The challenge is to identify the next big thing and decide where to invest. If there’s a new trend that makes some sense and there are obstacles to overcome in order to invest in it, then that rule inherently increases the potential for a return on investment.

Rule #2: Let the Dust Settle after Major Events

Be wary of the “house wealth effect.” Basically, you don’t view money you’ve recently earned the same way as money you’ve earned in the past. It’s best to take a step back and relax. Let your money sit in stablecoins for a week and then make decisions when you have a clear head.

This rule applies when things go wrong too. If you lose a lot of money, it’s tempting to try and make it all back through risky trading, leveraging, or investing in risky coins.

However, from my experience, it’s best to take a break, reflect on what happened, and reevaluate your strategy.

Rule #3: Every Token is a Social Token

Simply put, all tokens are a reflection of human attention. Their prices rise and fall based on how many people are interested in a project at any given time. This makes crypto speculation a social activity. Until there is solid evidence that the situation has changed, we are essentially trading derivatives of people’s attention, whether in the form of coins or NFTs.

One week, Solana may be the talk of the town, but the next week, it’s another alt L1 blockchain. One day, the internet is buzzing about Bored Ape Yacht Club, and the next day, it’s the Moonbirds NFT mint. As a result, we should evaluate tokens based on the attention they attract and how much more attention they can attract.

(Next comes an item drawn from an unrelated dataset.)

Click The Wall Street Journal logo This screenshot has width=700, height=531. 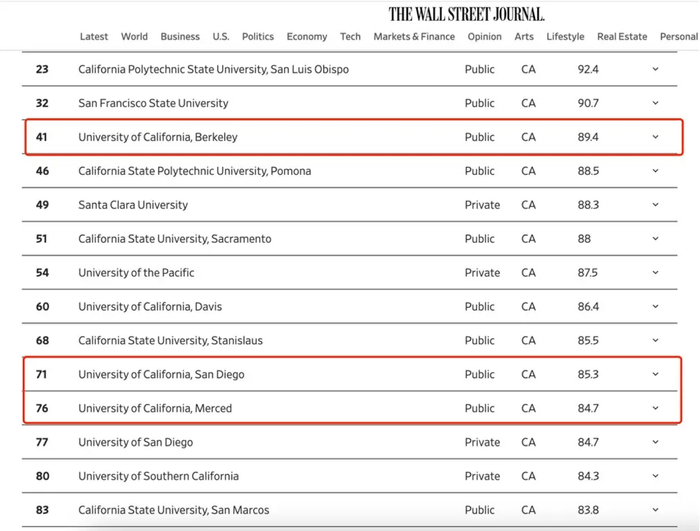466,14
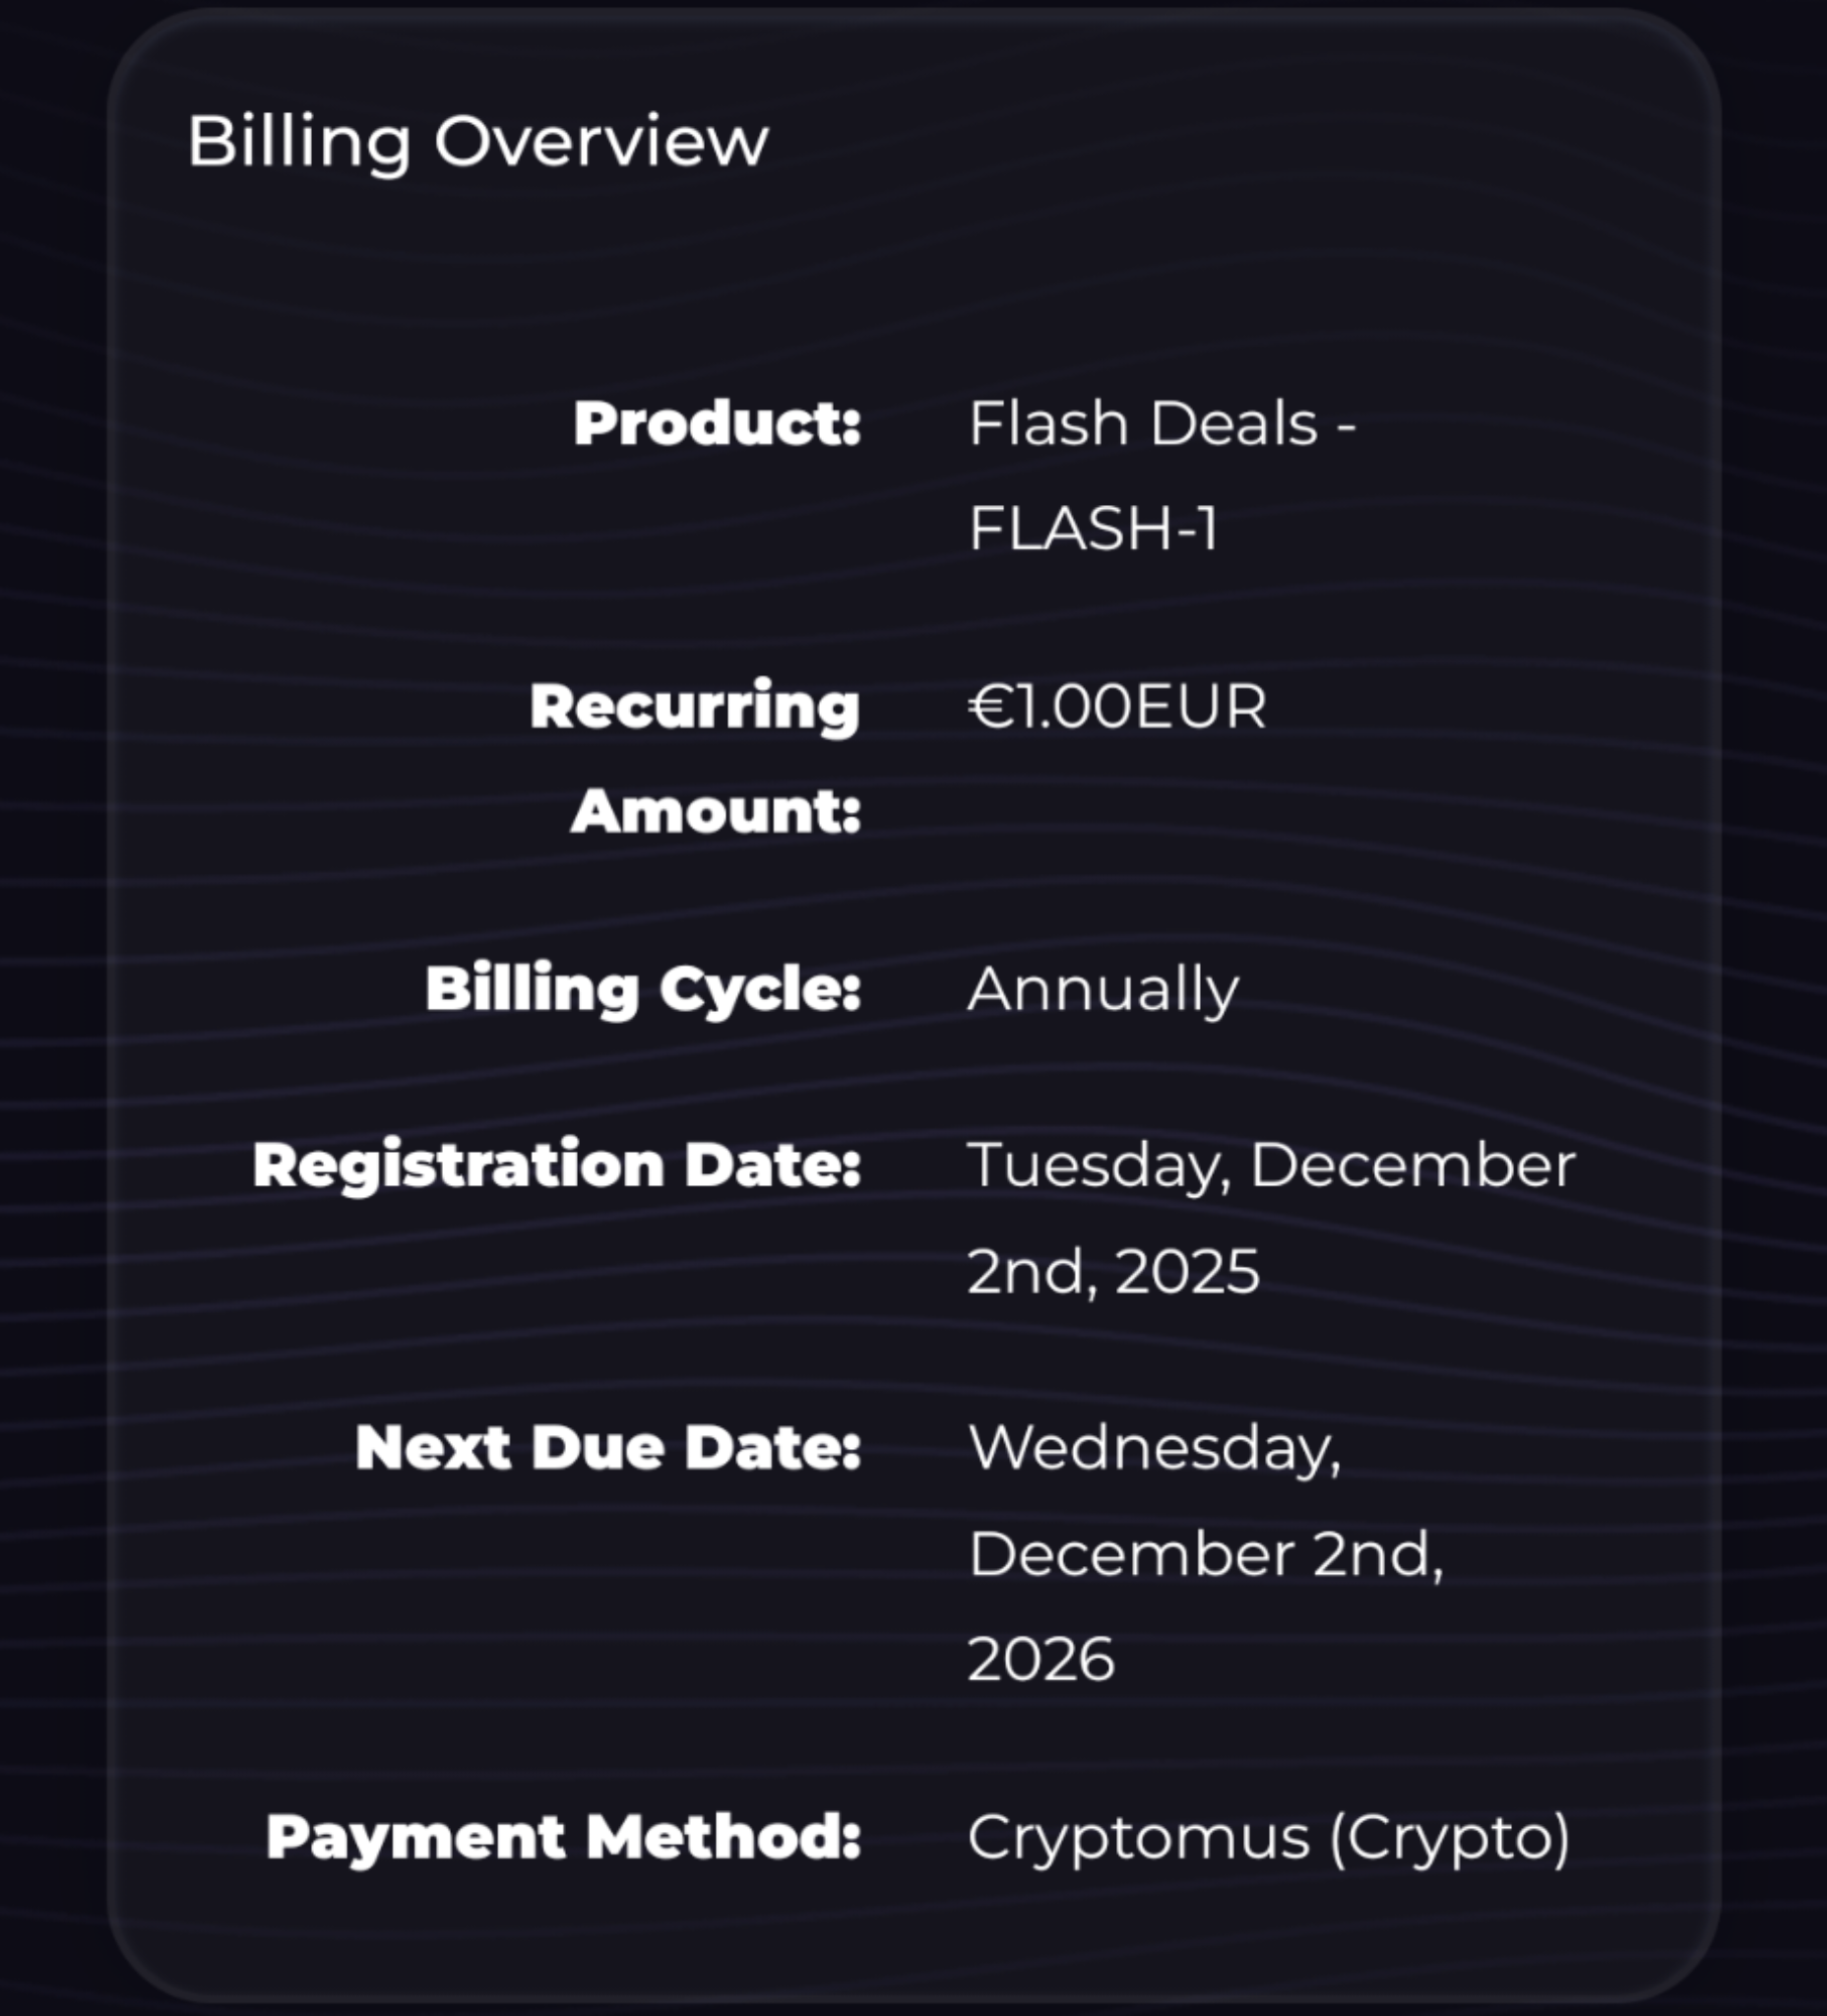The width and height of the screenshot is (1827, 2016).
Task: Click "Tuesday, December" in the registration date
Action: [x=1271, y=1165]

Rule #4: Due Diligence is a MUST

In the world of crypto, everyone is trying to sell you something and get you to invest in their projects. Instead of blindly following advice and getting burned, take some time to think for yourself. Form your own opinions and make your own decisions.

Before making any trades, ask yourself some questions. What’s the backstory of this token? Who are the key players? Who’s buying at higher prices and why? If you don’t have good answers to these questions, you won’t have any conviction when the prices move, whether up or down.

Rule #5: Systems > Emotions

Without rules, trading in the market can be like riding a rollercoaster of emotions. Fear, greed, and other emotions can lead you to make decisions that you’ll regret later on.

That’s why it’s important to create rules for yourself when participating in the market. Think about what you’re buying, why you’re buying it, how much you’re willing to invest, over what time frame, and when you’ll take profits or cut losses.

These constraints will help you manage your risk and turn the unpredictable game of trading into a finite game with a set of rules. Remember, emotions are great for art but can be disastrous for trading.

The Game Never Ends

Your past experiences with the markets don’t determine your future success.

There are always new opportunities, no matter how badly you’ve done in the past. And guess what? The online crypto casino never closes. It’s always there, ready and waiting for you. So don’t be afraid to take a break and step away for a while.

When you come back, the chaos will still be there, waiting for you to dive back in.